» **WORKING DATA**:
▬▬▬
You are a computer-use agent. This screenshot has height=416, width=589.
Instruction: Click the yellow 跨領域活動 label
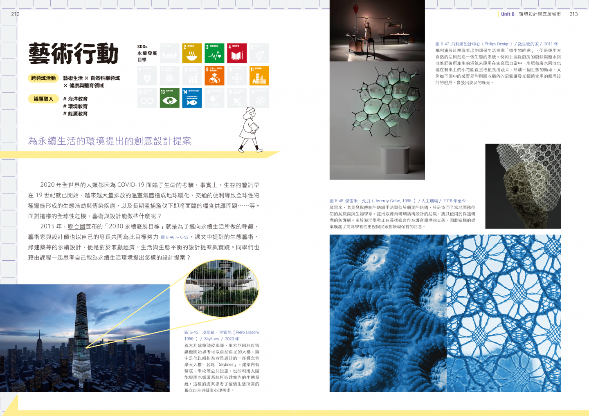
▬▬▬
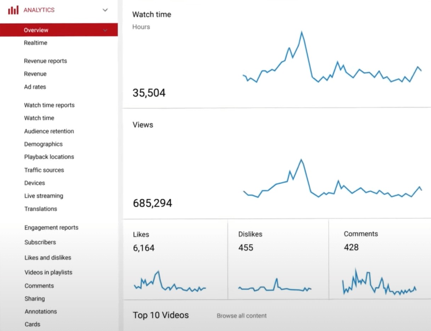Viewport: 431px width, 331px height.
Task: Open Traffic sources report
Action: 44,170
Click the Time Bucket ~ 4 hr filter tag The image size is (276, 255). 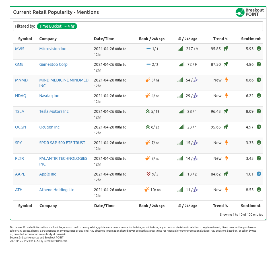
▬▬▬
» **WHAT THE EXERCISE ASKS**: Please transcribe exactly the lines above from the line that has "You are a computer-use" up to and including the line that has "Instruction: Click the yellow 跨領域活動 label"; no other line belongs in the answer.

» **RESPONSE TO THIS EXERCISE**:
You are a computer-use agent. This screenshot has height=416, width=589.
Instruction: Click the yellow 跨領域活動 label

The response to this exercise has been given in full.